UK's Hurricane under pressure after West of Shetland field warning

Highlights

Field may be shut down due to vessel terms

Major shareholder forces vote on board changes

Siccar Point, Shell edge toward Cambo approval

UK independent Hurricane Energy is under growing pressure from shareholders after saying it may have to shut production at its troubled Lancaster West of Shetland oil project next year due to unsatisfactory terms on offer for the production vessel.

The 'fractured basement' field, in production since 2019 and billed as a new geological play type for the UK industry with potentially hundreds of millions of barrels, has fallen well short of expectations, and Hurricane has been engaged in a financial restructuring.

Hurricane slashed reserves expectations for Lancaster and an undeveloped nearby field known as Lincoln in September 2020, putting proved and probable reserves for its two Lancaster wells at 9.4 million barrels and contingent, or '2C' reserves at 58 million barrels, barely a tenth of the previous estimate.

The West of Shetland area is a mainstay of UK oil production, most of its operated by BP. But new investment has been sparse in recent years, albeit there are hopes of progress on two major projects, Cambo and Rosebank.

Output from Lancaster, Hurricane's sole producing asset, was just under 14,000 b/d last year, and the company said last week it had decided against a three-year extension of the charter for the floating production storage and offloading vessel beyond its expiry in June 2022, adding it was seeking a shorter extension from owner Bluewater Energy Services.
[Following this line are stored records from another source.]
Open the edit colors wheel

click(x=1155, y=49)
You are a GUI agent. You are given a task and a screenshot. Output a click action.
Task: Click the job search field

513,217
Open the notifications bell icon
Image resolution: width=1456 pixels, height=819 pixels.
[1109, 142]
But otherwise, "Hurricane may need to pursue a controlled wind-down of its business and cease operations at the Lancaster field upon the expiry of the Bareboat Charter... at which point the field would be decommissioned."

In a new notice on June 7, Hurricane announced an extraordinary general meeting for July 5 to consider a proposal for a change of directors made by one of its largest shareholders, activist investor Crystal Amber Fund.

The company's original CEO, Robert Trice, resigned in June 2020 after production expectations fell short, partly reflecting "interference" between the two wells, according to the company.

Separately, the UK Department for Business, Energy & Industrial Strategy said last week it had received an environmental statement for the Cambo project, thought to hold hundreds of millions of barrels, as a step toward a final investment decision by the operator, Siccar Point Energy, and project partner Shell.